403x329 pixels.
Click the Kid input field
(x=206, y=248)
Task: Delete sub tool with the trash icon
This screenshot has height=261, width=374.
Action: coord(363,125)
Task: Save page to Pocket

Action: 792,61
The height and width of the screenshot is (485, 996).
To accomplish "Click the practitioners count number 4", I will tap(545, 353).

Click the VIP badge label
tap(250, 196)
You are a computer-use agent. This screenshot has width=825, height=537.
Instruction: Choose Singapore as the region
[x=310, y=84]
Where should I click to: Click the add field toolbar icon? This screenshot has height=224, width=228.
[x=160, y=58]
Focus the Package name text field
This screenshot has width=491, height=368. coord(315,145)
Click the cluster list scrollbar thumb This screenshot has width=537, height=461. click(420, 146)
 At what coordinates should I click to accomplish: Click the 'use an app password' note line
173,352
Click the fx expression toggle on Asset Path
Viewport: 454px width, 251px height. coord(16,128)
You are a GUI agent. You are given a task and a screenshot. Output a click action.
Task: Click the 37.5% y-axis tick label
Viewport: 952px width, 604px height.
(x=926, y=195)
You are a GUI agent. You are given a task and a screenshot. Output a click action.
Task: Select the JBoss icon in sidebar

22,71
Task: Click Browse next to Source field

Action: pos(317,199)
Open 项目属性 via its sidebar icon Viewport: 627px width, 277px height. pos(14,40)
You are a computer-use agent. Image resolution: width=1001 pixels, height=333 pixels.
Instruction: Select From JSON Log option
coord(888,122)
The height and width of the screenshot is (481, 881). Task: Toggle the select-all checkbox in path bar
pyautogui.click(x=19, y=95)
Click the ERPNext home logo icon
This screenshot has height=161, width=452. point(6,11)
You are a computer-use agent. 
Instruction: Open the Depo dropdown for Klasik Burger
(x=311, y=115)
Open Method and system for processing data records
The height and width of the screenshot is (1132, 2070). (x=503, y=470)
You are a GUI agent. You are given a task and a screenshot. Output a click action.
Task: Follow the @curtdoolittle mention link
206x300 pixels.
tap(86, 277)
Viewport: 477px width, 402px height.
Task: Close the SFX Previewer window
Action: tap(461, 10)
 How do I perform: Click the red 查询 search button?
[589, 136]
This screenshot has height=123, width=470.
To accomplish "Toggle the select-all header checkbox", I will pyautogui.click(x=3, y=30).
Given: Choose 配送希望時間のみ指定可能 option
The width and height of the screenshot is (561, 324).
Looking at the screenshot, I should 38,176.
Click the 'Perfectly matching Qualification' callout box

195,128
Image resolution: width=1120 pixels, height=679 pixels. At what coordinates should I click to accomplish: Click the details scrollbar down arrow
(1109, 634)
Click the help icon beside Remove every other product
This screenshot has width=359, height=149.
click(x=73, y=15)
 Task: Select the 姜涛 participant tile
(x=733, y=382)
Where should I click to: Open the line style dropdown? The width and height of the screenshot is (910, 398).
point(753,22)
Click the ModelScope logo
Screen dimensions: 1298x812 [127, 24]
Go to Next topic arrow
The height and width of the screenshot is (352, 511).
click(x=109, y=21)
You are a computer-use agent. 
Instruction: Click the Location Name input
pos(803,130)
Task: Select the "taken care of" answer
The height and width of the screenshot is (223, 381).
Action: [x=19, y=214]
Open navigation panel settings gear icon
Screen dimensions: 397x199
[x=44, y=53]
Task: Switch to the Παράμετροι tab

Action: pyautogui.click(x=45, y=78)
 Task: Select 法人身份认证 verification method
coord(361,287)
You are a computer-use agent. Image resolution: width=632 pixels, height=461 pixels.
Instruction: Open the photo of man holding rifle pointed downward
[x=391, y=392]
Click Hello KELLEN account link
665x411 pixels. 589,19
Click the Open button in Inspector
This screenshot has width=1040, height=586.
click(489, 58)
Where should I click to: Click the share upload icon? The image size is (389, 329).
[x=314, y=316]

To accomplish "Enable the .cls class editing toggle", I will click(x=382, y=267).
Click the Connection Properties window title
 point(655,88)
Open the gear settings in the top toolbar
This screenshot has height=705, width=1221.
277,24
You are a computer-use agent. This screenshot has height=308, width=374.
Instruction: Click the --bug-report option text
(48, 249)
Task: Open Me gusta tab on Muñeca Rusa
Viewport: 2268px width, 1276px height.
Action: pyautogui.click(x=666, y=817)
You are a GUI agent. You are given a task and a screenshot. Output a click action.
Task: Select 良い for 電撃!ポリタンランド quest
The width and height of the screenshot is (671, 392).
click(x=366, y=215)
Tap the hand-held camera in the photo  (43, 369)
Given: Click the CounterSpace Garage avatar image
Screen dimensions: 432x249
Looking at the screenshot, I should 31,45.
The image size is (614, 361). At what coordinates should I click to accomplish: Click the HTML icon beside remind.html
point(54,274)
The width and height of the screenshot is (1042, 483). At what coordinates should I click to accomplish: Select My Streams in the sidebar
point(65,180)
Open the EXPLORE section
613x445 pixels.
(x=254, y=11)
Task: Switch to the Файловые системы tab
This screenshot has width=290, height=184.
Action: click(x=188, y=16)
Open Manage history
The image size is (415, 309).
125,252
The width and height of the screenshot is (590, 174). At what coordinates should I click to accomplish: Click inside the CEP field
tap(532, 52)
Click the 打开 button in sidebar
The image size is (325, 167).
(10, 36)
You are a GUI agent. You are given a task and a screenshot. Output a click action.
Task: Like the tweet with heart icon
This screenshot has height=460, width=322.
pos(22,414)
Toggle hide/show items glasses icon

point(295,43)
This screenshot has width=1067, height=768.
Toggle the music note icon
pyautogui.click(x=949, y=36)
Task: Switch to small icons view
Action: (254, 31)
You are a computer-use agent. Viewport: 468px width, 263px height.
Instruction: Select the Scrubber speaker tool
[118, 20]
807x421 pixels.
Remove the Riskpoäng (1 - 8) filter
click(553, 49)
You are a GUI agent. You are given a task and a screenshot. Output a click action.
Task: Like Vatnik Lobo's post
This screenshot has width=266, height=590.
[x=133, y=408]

[Problem details]
Each entry above is to be transcribed exactly as it was written.

[Reply]
403x329 pixels.
Click the Kid input field
(x=206, y=248)
Task: Delete sub tool with the trash icon
This screenshot has height=261, width=374.
Action: coord(363,125)
Task: Save page to Pocket

Action: 792,61
The height and width of the screenshot is (485, 996).
To accomplish "Click the practitioners count number 4", I will tap(545, 353).

Click the VIP badge label
tap(250, 196)
You are a computer-use agent. This screenshot has width=825, height=537.
Instruction: Choose Singapore as the region
[x=310, y=84]
Where should I click to: Click the add field toolbar icon? This screenshot has height=224, width=228.
[x=160, y=58]
Focus the Package name text field
This screenshot has width=491, height=368. coord(315,145)
Click the cluster list scrollbar thumb This screenshot has width=537, height=461. click(420, 146)
 At what coordinates should I click to accomplish: Click the 'use an app password' note line
173,352
Click the fx expression toggle on Asset Path
Viewport: 454px width, 251px height. coord(16,128)
You are a GUI agent. You are given a task and a screenshot. Output a click action.
Task: Click the 37.5% y-axis tick label
Viewport: 952px width, 604px height.
(x=926, y=195)
You are a GUI agent. You are given a task and a screenshot. Output a click action.
Task: Select the JBoss icon in sidebar

22,71
Task: Click Browse next to Source field

Action: pos(317,199)
Open 项目属性 via its sidebar icon Viewport: 627px width, 277px height. pos(14,40)
You are a computer-use agent. Image resolution: width=1001 pixels, height=333 pixels.
Instruction: Select From JSON Log option
coord(888,122)
The height and width of the screenshot is (481, 881). Task: Toggle the select-all checkbox in path bar
pyautogui.click(x=19, y=95)
Click the ERPNext home logo icon
This screenshot has height=161, width=452. point(6,11)
You are a computer-use agent. 
Instruction: Open the Depo dropdown for Klasik Burger
(x=311, y=115)
Open Method and system for processing data records
The height and width of the screenshot is (1132, 2070). (x=503, y=470)
You are a GUI agent. You are given a task and a screenshot. Output a click action.
Task: Follow the @curtdoolittle mention link
206x300 pixels.
tap(86, 277)
Viewport: 477px width, 402px height.
Task: Close the SFX Previewer window
Action: tap(461, 10)
 How do I perform: Click the red 查询 search button?
[589, 136]
This screenshot has height=123, width=470.
To accomplish "Toggle the select-all header checkbox", I will pyautogui.click(x=3, y=30).
Given: Choose 配送希望時間のみ指定可能 option
The width and height of the screenshot is (561, 324).
Looking at the screenshot, I should 38,176.
Click the 'Perfectly matching Qualification' callout box

195,128
Image resolution: width=1120 pixels, height=679 pixels. At what coordinates should I click to accomplish: Click the details scrollbar down arrow
(1109, 634)
Click the help icon beside Remove every other product
This screenshot has width=359, height=149.
click(x=73, y=15)
 Task: Select the 姜涛 participant tile
(x=733, y=382)
Where should I click to: Open the line style dropdown? The width and height of the screenshot is (910, 398).
point(753,22)
Click the ModelScope logo
Screen dimensions: 1298x812 [127, 24]
Go to Next topic arrow
The height and width of the screenshot is (352, 511).
click(x=109, y=21)
You are a computer-use agent. 
Instruction: Click the Location Name input
pos(803,130)
Task: Select the "taken care of" answer
The height and width of the screenshot is (223, 381).
Action: [x=19, y=214]
Open navigation panel settings gear icon
Screen dimensions: 397x199
[x=44, y=53]
Task: Switch to the Παράμετροι tab

Action: pyautogui.click(x=45, y=78)
 Task: Select 法人身份认证 verification method
coord(361,287)
You are a computer-use agent. Image resolution: width=632 pixels, height=461 pixels.
Instruction: Open the photo of man holding rifle pointed downward
[x=391, y=392]
Click Hello KELLEN account link
665x411 pixels. 589,19
Click the Open button in Inspector
This screenshot has width=1040, height=586.
click(489, 58)
Where should I click to: Click the share upload icon? The image size is (389, 329).
[x=314, y=316]

To accomplish "Enable the .cls class editing toggle", I will click(x=382, y=267).
Click the Connection Properties window title
 point(655,88)
Open the gear settings in the top toolbar
This screenshot has height=705, width=1221.
277,24
You are a computer-use agent. This screenshot has height=308, width=374.
Instruction: Click the --bug-report option text
(48, 249)
Task: Open Me gusta tab on Muñeca Rusa
Viewport: 2268px width, 1276px height.
Action: pyautogui.click(x=666, y=817)
You are a GUI agent. You are given a task and a screenshot. Output a click action.
Task: Select 良い for 電撃!ポリタンランド quest
The width and height of the screenshot is (671, 392).
click(x=366, y=215)
Tap the hand-held camera in the photo  (43, 369)
Given: Click the CounterSpace Garage avatar image
Screen dimensions: 432x249
Looking at the screenshot, I should 31,45.
The image size is (614, 361). At what coordinates should I click to accomplish: Click the HTML icon beside remind.html
point(54,274)
The width and height of the screenshot is (1042, 483). At what coordinates should I click to accomplish: Select My Streams in the sidebar
point(65,180)
Open the EXPLORE section
613x445 pixels.
(x=254, y=11)
Task: Switch to the Файловые системы tab
This screenshot has width=290, height=184.
Action: click(x=188, y=16)
Open Manage history
The image size is (415, 309).
125,252
The width and height of the screenshot is (590, 174). At what coordinates should I click to accomplish: Click inside the CEP field
tap(532, 52)
Click the 打开 button in sidebar
The image size is (325, 167).
(10, 36)
You are a GUI agent. You are given a task and a screenshot. Output a click action.
Task: Like the tweet with heart icon
This screenshot has height=460, width=322.
pos(22,414)
Toggle hide/show items glasses icon

point(295,43)
This screenshot has width=1067, height=768.
Toggle the music note icon
pyautogui.click(x=949, y=36)
Task: Switch to small icons view
Action: (254, 31)
You are a computer-use agent. Viewport: 468px width, 263px height.
Instruction: Select the Scrubber speaker tool
[118, 20]
807x421 pixels.
Remove the Riskpoäng (1 - 8) filter
click(553, 49)
You are a GUI agent. You are given a task and a screenshot. Output a click action.
Task: Like Vatnik Lobo's post
This screenshot has width=266, height=590.
[x=133, y=408]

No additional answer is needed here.